RECORD EXTRACTS:
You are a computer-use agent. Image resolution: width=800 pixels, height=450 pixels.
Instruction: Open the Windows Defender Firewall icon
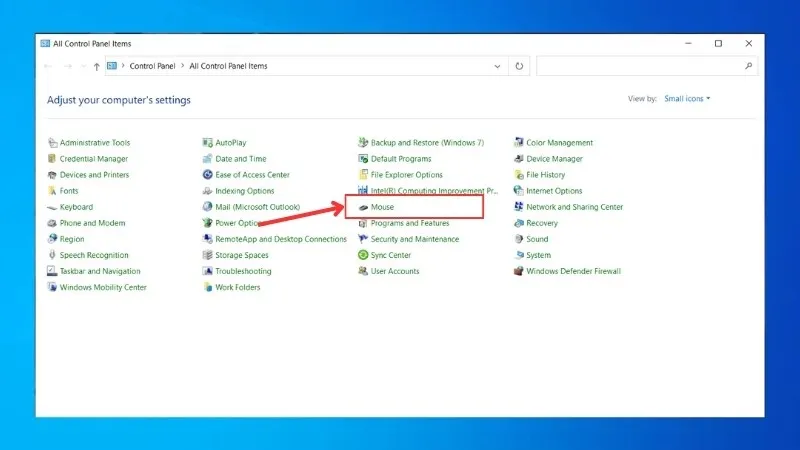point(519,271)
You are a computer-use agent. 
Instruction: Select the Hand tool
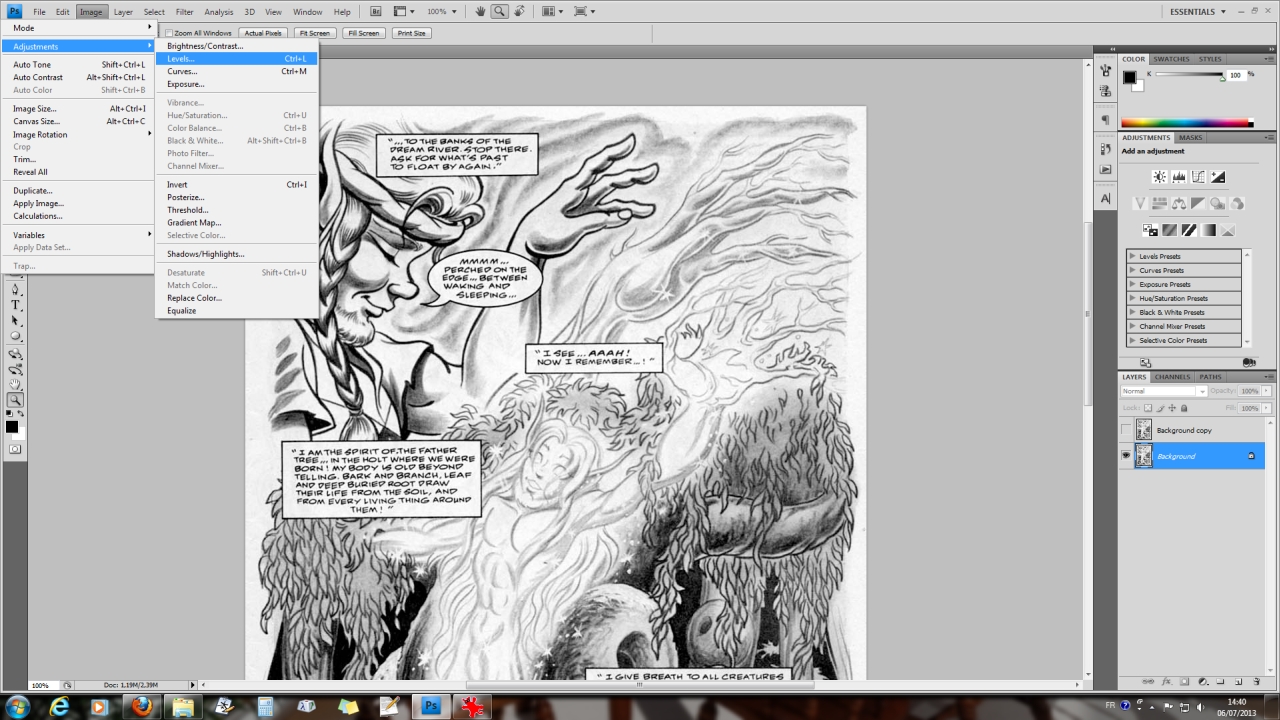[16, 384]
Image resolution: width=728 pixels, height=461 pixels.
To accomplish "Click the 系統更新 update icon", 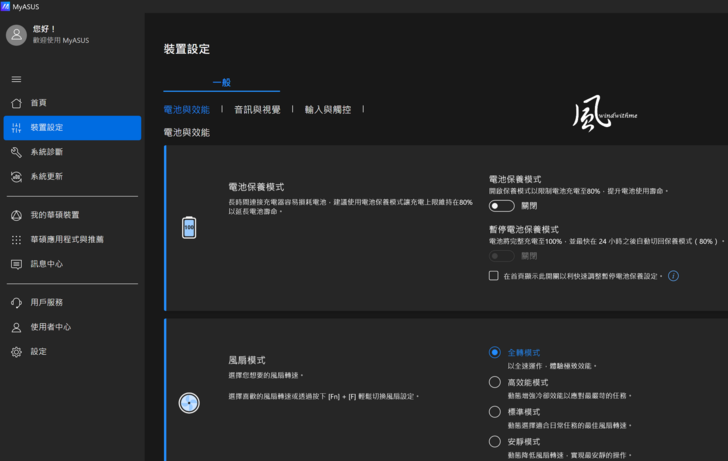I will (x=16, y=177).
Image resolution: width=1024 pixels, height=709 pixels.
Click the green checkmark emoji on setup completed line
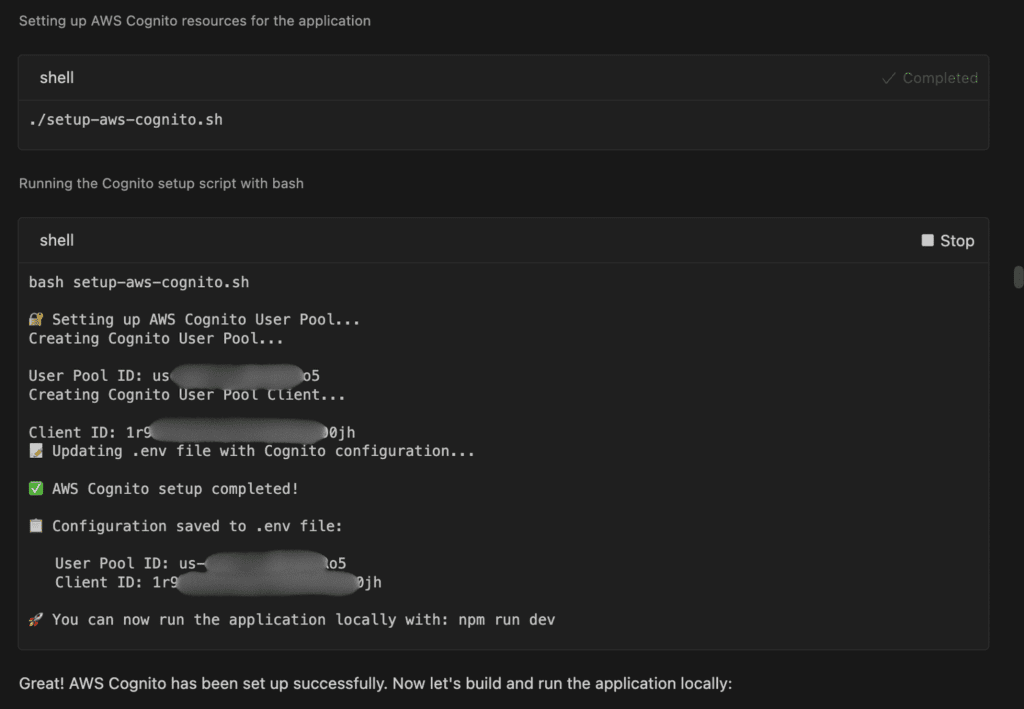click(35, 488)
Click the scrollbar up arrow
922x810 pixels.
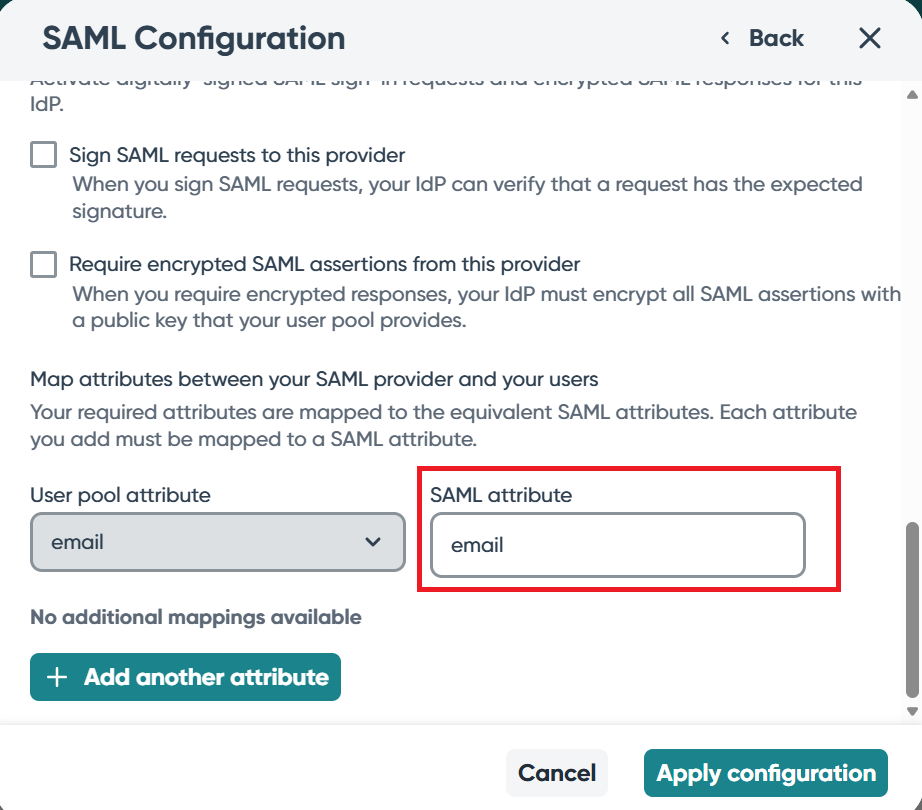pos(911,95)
==
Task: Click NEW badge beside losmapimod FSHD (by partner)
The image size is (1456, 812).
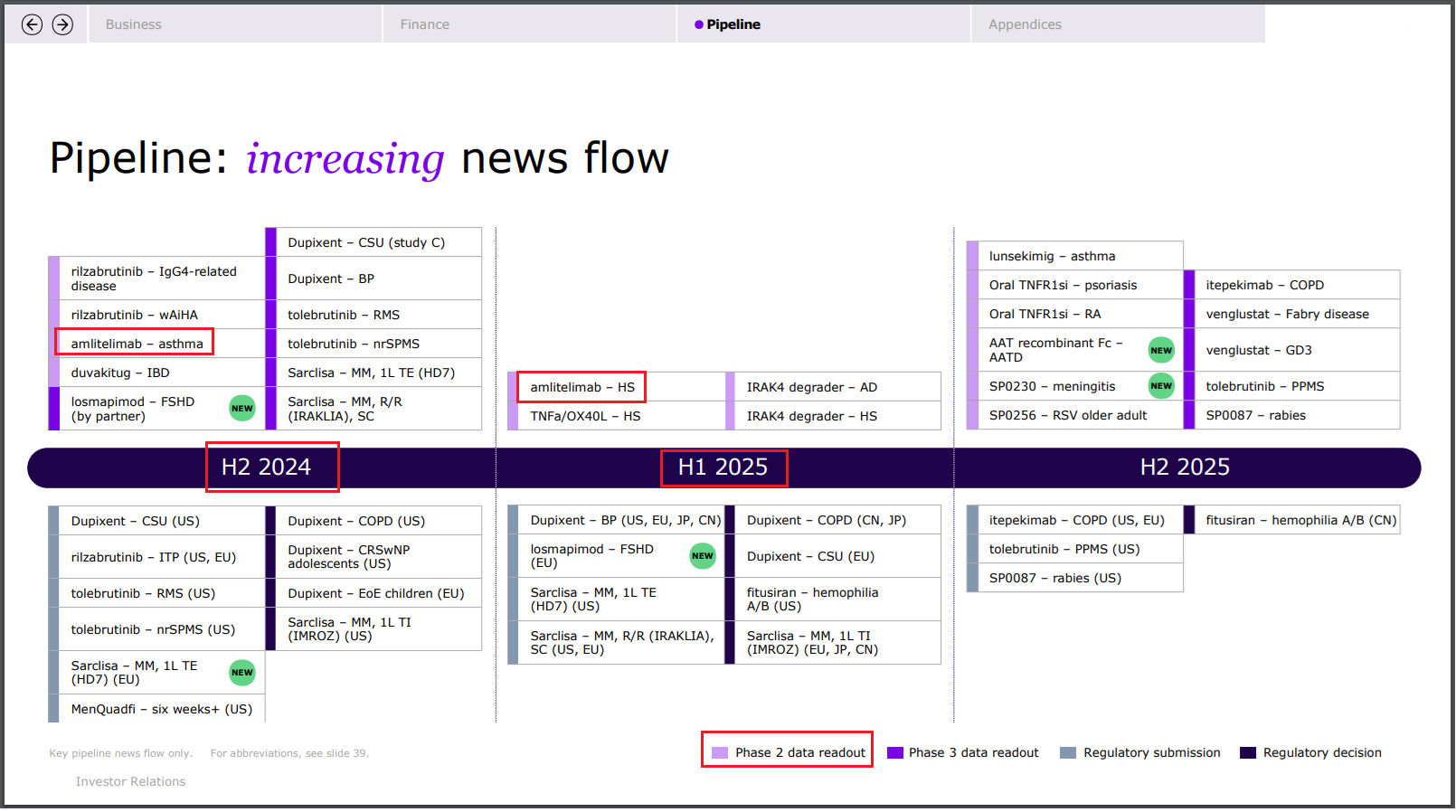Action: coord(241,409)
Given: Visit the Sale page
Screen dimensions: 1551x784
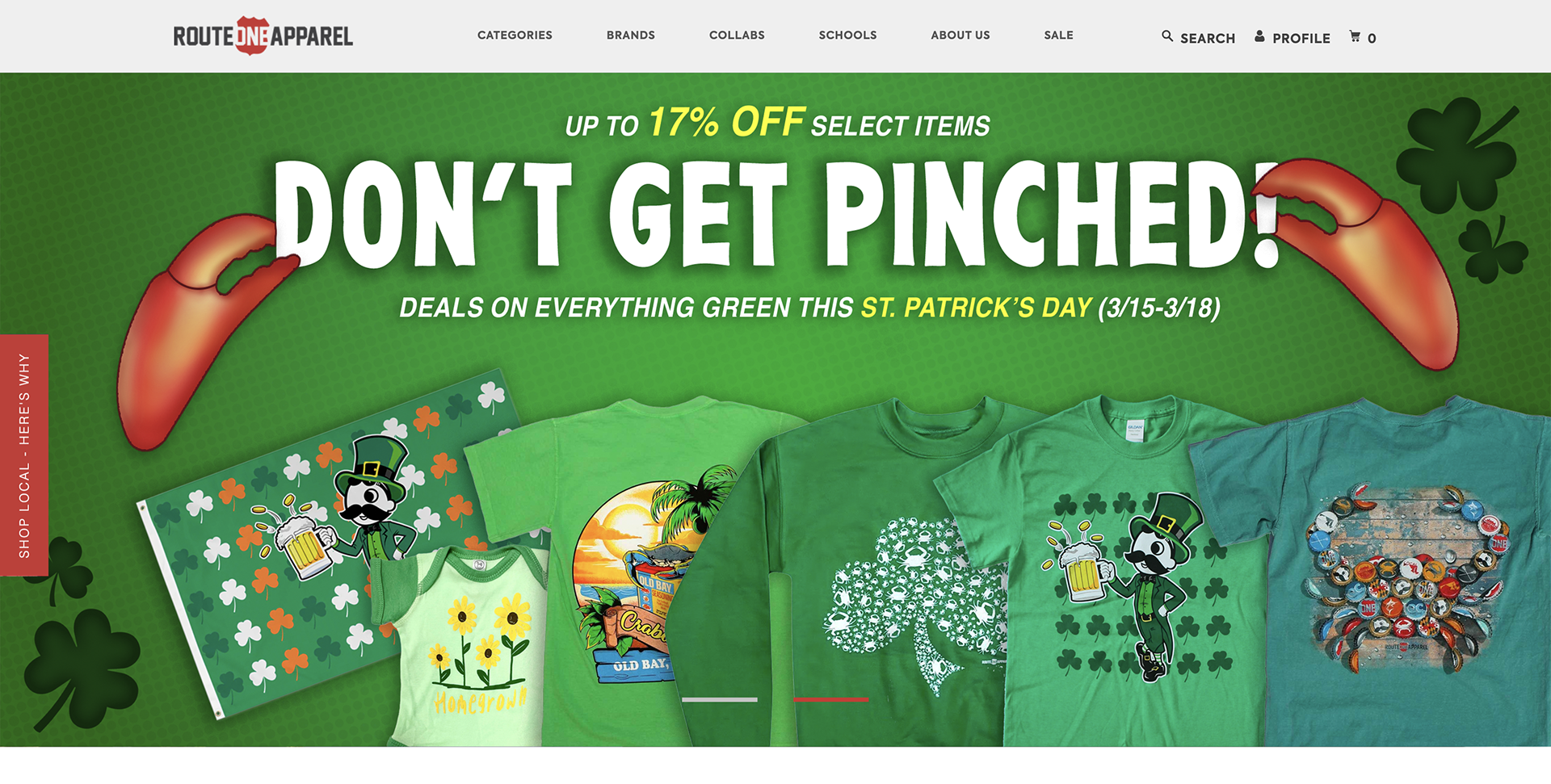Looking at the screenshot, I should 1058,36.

WHAT YOU HAVE TO DO: How many lines of the entries contain the word "computer"? Only the number is wanted.

ANSWER BOX: 2